= GIVEN TEXT =
──────
Standing on Street Corners
UNDER that title the Episcopal Churchnews for March 15 carried the following editorial, which we quote by their kind permission:
“You find them everywhere, in the busiest part of the big cities. At General Convention in Boston they stood where the street-corner concentration of round collars was thickest, and patiently, politely, held out copies of The Watchtower. More than one cleric hastily succumbed to curiosity and made a purchase, which he stuck into his pocket for future reading.
“Meanwhile, the members of Jehovah’s Witnesses make themselves unpopular by refusing to salute the flag and by going to jail rather than to war. Our tendency—reasonable and respectable people that we are—is to brush them off from our consciousness, to murmur ‘those fringe people’ and pour another cup of tea or the second cocktail.
──────
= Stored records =
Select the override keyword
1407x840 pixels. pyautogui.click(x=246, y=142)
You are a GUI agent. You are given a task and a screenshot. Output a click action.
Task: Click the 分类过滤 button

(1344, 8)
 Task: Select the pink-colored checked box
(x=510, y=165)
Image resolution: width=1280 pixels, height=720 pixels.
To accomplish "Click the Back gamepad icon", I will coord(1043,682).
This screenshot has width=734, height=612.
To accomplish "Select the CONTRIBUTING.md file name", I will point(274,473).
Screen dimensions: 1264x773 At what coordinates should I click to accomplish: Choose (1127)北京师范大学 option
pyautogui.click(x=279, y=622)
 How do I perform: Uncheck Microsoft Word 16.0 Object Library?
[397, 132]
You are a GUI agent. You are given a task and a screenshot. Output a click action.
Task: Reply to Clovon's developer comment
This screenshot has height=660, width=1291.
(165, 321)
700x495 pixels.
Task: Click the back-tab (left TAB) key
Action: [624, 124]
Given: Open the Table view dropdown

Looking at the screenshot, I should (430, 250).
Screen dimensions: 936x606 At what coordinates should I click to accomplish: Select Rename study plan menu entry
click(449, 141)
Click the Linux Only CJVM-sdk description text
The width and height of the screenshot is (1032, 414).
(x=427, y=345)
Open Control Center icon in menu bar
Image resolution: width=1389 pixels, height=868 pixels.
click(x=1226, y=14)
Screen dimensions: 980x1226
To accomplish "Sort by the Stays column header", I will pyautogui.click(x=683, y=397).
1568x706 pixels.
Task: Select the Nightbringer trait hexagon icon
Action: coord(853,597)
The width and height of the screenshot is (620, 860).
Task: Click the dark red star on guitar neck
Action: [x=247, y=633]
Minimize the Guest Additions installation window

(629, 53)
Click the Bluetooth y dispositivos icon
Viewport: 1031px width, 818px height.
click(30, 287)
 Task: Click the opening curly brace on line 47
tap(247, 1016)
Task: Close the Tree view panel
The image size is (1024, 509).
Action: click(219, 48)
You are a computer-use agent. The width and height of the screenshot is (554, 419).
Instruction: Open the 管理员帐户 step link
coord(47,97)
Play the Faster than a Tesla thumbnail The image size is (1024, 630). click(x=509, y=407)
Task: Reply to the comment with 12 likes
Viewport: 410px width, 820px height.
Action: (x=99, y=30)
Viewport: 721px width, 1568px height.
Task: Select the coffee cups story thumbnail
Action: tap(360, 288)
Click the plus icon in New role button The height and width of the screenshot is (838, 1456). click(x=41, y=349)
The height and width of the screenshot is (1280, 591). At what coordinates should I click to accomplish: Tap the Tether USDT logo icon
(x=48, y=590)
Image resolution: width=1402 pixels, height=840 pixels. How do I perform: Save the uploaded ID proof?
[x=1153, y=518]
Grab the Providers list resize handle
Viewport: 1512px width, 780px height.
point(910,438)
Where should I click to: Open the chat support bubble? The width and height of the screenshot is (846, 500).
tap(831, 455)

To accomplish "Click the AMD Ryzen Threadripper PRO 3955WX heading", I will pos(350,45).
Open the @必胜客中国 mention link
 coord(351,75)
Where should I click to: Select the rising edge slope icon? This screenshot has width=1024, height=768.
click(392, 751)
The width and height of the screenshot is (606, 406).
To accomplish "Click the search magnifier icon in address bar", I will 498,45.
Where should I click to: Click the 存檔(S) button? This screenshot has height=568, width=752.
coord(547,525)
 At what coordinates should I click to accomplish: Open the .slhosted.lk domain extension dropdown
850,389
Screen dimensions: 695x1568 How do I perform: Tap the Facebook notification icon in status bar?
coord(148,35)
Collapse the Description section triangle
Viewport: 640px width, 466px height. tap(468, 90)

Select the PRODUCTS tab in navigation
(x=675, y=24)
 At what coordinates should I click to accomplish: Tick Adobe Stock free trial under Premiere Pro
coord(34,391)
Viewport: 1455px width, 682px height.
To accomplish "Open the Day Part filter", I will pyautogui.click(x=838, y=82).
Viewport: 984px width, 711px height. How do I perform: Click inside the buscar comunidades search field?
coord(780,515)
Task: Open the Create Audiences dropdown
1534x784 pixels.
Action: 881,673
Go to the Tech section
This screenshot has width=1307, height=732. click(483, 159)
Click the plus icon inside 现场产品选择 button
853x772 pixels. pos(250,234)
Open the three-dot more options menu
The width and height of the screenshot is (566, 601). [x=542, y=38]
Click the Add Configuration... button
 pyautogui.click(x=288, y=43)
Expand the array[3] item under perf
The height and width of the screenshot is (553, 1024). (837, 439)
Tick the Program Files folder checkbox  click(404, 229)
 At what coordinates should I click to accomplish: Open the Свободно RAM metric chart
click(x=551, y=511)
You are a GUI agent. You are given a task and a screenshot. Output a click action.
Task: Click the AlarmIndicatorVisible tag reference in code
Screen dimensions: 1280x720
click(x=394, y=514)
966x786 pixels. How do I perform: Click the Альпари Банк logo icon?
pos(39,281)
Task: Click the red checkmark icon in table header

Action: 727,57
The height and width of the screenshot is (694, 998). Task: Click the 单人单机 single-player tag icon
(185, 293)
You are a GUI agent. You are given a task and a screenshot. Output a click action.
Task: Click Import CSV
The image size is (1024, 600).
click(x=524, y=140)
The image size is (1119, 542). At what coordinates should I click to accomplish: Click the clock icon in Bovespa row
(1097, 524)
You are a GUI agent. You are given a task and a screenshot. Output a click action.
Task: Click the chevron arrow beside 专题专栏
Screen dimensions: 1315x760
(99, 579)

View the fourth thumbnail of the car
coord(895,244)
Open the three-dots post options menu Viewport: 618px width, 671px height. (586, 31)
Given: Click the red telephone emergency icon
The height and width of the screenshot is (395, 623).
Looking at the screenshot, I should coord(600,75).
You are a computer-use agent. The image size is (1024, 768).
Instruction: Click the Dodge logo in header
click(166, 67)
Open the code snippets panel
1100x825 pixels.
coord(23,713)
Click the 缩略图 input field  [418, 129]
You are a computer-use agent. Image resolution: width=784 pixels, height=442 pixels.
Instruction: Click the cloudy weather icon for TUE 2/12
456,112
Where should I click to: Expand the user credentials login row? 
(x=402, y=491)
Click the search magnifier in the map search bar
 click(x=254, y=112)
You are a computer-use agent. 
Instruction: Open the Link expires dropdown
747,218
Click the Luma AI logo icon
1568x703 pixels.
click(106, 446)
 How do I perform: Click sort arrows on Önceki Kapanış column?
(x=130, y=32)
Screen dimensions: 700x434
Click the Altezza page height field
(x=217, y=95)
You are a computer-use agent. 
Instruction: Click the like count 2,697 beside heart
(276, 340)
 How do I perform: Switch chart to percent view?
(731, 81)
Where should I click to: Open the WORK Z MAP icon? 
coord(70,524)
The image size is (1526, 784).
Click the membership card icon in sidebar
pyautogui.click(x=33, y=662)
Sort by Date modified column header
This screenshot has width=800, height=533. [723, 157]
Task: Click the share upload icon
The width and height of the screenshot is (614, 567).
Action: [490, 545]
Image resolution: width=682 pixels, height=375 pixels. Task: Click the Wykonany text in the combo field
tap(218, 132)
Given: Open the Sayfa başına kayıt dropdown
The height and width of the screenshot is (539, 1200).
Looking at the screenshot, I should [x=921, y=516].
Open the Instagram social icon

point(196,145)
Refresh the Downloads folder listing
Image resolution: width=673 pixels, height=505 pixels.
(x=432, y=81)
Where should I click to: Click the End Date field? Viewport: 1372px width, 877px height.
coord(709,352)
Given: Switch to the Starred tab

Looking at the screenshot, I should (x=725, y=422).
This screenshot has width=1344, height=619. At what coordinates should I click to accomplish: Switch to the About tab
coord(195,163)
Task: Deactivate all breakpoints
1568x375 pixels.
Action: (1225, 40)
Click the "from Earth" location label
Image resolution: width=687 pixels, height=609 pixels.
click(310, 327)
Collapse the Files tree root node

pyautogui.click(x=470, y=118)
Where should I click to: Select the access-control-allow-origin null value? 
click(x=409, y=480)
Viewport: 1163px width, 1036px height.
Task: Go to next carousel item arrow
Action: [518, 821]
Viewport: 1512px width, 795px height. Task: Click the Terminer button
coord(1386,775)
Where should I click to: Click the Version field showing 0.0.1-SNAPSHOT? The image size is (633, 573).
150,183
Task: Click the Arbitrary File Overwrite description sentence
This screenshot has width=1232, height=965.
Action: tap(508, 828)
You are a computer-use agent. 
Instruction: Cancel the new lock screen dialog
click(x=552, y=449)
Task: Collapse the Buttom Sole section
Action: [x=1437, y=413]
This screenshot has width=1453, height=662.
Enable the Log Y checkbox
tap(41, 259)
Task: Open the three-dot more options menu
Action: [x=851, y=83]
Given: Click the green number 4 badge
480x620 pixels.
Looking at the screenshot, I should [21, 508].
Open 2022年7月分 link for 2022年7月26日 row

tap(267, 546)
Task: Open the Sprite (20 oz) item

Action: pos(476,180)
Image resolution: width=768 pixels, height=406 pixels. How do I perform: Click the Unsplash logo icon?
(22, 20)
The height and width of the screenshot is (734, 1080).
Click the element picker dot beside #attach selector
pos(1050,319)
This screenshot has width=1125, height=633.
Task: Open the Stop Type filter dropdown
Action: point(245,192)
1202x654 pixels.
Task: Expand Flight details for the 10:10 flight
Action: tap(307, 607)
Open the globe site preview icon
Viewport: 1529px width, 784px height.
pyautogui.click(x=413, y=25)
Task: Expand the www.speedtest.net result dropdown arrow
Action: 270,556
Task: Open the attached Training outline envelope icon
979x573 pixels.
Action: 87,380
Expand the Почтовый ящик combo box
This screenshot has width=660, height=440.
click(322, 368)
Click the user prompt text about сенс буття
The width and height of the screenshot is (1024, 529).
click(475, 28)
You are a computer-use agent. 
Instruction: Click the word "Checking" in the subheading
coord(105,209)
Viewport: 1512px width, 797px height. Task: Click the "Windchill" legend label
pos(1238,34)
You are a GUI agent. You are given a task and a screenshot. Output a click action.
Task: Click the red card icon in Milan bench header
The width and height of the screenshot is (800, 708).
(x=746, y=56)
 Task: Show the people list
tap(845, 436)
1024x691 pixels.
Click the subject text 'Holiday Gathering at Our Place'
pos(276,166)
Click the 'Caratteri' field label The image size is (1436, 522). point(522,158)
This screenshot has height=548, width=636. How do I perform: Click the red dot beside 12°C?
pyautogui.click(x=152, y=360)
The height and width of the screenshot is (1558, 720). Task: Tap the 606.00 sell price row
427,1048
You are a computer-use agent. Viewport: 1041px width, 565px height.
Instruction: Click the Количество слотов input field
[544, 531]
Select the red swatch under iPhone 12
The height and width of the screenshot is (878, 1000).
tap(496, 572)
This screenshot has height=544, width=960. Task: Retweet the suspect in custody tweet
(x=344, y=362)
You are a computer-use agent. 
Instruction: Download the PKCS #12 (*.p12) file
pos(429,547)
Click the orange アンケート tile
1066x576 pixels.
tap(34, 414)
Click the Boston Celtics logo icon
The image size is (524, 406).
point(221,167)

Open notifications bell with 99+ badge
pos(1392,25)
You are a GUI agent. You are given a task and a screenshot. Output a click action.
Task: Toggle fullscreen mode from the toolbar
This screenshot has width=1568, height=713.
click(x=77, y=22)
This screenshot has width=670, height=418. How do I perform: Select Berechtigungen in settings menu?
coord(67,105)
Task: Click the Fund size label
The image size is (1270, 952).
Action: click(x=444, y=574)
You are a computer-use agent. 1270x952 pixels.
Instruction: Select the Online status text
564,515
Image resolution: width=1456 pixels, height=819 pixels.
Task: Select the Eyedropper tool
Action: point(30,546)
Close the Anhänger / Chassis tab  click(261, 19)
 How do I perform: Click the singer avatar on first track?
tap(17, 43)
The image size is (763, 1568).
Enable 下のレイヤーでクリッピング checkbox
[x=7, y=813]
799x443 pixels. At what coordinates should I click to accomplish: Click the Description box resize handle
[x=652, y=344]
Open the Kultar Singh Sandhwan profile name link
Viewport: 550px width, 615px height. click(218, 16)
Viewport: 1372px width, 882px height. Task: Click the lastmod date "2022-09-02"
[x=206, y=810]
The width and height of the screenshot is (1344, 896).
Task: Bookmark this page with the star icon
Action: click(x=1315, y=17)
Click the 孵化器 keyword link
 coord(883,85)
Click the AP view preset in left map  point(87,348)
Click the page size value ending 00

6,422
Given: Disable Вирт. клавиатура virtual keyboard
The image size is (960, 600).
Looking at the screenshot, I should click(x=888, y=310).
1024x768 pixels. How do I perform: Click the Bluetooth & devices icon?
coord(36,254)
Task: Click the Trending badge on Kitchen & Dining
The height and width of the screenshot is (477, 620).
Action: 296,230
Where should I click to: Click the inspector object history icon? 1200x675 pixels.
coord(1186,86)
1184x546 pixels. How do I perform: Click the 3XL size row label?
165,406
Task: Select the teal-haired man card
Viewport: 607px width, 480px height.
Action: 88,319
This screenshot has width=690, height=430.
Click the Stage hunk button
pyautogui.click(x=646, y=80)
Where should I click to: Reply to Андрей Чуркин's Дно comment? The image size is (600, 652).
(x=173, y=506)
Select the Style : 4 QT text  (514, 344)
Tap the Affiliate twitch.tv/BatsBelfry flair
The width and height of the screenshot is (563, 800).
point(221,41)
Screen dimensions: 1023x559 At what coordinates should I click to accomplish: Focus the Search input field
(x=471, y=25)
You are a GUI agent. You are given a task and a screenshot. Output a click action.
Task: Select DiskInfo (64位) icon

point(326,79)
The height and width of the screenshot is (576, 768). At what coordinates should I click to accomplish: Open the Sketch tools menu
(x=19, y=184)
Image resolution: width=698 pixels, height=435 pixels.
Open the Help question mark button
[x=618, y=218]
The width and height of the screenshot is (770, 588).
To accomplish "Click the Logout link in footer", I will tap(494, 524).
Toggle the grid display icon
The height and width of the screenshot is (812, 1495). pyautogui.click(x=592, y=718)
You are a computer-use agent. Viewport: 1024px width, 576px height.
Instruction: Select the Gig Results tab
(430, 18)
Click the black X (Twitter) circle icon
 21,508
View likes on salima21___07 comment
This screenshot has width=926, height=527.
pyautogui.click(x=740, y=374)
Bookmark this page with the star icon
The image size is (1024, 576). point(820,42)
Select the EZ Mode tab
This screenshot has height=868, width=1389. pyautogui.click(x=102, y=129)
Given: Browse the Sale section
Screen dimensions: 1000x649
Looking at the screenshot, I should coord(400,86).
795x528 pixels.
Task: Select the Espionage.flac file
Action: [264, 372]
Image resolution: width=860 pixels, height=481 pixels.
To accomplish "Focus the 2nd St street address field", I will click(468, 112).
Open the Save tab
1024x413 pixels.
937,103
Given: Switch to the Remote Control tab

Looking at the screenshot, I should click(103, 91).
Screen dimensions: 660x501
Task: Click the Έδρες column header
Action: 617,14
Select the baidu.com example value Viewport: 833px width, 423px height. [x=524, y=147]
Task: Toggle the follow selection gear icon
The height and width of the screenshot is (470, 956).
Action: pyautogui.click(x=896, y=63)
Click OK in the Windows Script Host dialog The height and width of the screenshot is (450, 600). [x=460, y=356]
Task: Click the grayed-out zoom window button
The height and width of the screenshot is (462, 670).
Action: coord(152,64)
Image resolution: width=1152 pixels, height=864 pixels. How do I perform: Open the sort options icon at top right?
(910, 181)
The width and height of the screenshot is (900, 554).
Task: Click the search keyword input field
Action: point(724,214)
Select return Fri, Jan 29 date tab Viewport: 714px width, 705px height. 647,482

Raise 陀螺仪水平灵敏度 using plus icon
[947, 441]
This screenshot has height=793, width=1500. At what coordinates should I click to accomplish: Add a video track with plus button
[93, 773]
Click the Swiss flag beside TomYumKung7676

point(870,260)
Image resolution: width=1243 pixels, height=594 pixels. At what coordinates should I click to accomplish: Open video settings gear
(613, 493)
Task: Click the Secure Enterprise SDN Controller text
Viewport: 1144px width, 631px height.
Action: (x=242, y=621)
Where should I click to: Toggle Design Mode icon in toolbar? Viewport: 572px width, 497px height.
──────
= ACTIVITY 1 =
According to the street-corner editorial, which publication first carried it, and in which issue?
= ACTIVITY 2 =
Rewrite the street-corner editorial from "Standing on Street" to "the second cocktail.", putting "minister" in place of "cleric".
= ACTIVITY 3 =
Carry on the editorial about Jehovah's Witnesses on street corners from the point where it stops.

= EXERCISE ANSWER 1 =
The Episcopal Churchnews carried it in its March 15 issue.

= EXERCISE ANSWER 2 =
Standing on Street Corners
UNDER that title the Episcopal Churchnews for March 15 carried the following editorial, which we quote by their kind permission:
“You find them everywhere, in the busiest part of the big cities. At General Convention in Boston they stood where the street-corner concentration of round collars was thickest, and patiently, politely, held out copies of The Watchtower. More than one minister hastily succumbed to curiosity and made a purchase, which he stuck into his pocket for future reading.
“Meanwhile, the members of Jehovah’s Witnesses make themselves unpopular by refusing to salute the flag and by going to jail rather than to war. Our tendency—reasonable and respectable people that we are—is to brush them off from our consciousness, to murmur ‘those fringe people’ and pour another cup of tea or the second cocktail.

= EXERCISE ANSWER 3 =
“But suppose we have a look at a copy of The Watchtower and see how the world appears to the ‘peculiar people’ who are equally ready to stand on street corners or go to jail for their faith. We find first of all that a knowledge of English is not needed for the salvation which the Witnesses proclaim. The Watchtower can be had in thirty-eight other tongues, including Indonesian, Tagalog, Silozi, Twi, and Yoruba (we aren’t making these names up). We wish we could say the same thing for Episcopal Churchnews.
“As one reads through The Watchtower, what word best describes the feeling running through all its articles? Perhaps the word is ‘urgency.’ Jehovah’s Witnesses believe that Christ returned in 1914 and is now reigning, though invisibly; that we are living at 5 minutes of twelve and the final culmination of history is visibly shaping up; that it is now or never—choose God and partake of the resurrection of the righteous; deny Him and your existence will be blacked out and annihilated.
“Jehovah’s Witnesses are in a hurry. They believe the time is very short, and that the decision each must make is a plain Yes or a plain No; that Yes is the password into everlasting life, and No the invitation to extinction.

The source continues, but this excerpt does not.